HAMMOND | Even the ribbon cutting was done in the third dimension.
Purdue University Calumet Chancellor Thomas Keon wore 3-D glasses with about 75 audience members Friday morning and watched a simulation of scissors cutting a ribbon signifying the next stage in the growth of one of the university's smart shops.
The university held a ceremony and open house to commemorate the new, expanded location for the Center for Innovation Through Visualization and Simulation. The applied center uses simulation technology to model real phenomena and visualization technology to create three-dimensional images and virtual reality environments.
"(CIVS) is truly a great example of where we are and where we need to go," Keon said. "In many ways, this is the future of Purdue Calumet."
Program director and mechanical engineering professor Chenn Zhou said the center has been able to develop as a result of the research and problem-solving partnerships formed with some of the region's largest employers such as United States Steel Corp., ArcelorMittal, and Northern Indiana Public Service Co. Since the center's formation in March 2009, Zhou said the projects have saved employers at least $30 million in savings and cost avoidance.
Don Babcock, director of economic development at NIPSCO, said the center helped the utility save $1.9 million annually by helping identify how boiler exhaust air ducts could operate more efficiently at the Bailly Generating Station. By saving the company money, that has helped create electricity bill savings -- albeit a small amount -- for customers.
"This place is a game changer and we need (more) game changers in Northwest Indiana," Babcock said.

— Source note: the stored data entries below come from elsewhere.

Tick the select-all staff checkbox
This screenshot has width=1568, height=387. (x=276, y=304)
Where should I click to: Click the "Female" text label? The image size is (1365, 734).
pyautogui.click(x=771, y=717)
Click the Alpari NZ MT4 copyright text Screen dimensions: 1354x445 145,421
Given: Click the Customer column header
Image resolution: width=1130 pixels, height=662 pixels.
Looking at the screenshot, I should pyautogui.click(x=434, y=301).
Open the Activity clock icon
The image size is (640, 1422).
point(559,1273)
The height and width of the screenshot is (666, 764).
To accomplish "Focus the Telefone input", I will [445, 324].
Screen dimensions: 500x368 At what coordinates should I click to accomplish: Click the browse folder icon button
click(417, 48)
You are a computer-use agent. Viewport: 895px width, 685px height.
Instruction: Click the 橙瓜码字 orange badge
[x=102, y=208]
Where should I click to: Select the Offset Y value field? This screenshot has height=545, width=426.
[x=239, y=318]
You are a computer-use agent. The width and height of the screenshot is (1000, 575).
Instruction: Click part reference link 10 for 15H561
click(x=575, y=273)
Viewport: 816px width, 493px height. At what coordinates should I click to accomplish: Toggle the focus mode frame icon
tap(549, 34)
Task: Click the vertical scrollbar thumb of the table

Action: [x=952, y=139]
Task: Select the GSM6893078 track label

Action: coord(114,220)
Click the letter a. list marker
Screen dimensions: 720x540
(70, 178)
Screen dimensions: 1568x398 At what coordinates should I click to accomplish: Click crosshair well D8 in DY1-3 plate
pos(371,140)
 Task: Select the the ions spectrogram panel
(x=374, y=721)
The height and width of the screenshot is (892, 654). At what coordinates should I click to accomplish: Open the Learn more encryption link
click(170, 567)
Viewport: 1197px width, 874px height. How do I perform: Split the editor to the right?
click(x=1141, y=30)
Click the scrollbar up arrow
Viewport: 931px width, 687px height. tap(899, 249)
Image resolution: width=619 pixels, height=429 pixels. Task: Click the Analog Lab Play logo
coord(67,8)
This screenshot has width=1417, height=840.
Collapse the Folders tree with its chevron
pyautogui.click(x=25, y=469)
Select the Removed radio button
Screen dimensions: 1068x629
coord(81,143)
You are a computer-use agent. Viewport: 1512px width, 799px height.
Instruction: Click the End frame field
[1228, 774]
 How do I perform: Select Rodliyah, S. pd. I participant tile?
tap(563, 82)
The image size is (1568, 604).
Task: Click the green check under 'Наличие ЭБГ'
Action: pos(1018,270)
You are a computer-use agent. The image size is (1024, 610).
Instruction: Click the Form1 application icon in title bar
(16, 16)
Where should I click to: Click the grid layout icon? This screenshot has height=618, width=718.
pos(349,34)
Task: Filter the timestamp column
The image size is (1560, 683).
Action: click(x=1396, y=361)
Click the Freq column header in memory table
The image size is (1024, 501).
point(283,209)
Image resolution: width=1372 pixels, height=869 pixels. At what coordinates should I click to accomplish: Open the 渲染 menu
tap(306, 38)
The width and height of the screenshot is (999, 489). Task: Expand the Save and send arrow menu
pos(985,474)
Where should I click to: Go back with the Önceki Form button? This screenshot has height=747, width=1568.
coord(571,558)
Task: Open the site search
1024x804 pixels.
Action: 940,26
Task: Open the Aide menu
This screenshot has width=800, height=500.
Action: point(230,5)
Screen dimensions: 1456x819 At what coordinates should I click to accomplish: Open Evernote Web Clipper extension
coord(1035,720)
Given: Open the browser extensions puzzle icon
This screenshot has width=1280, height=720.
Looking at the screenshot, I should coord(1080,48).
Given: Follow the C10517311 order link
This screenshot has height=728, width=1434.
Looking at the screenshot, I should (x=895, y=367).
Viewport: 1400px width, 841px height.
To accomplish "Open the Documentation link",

Indiana Secretary of Commerce Daniel Hasler called the CIVS center a crown jewel and is part of the "incredible product" that can be pitched to attract businesses to the Hoosier state.
"This is bait for me," Hasler said. "You are bait for me. And I love fishing with good bait."
Bin Wu, a PUC research engineer and 2008 university graduate, said the center attracts students from a variety of disciplines to work on various projects.
Moving into the larger space in the Powers Building will help expand research and educational opportunities for students and project team members, Zhou said.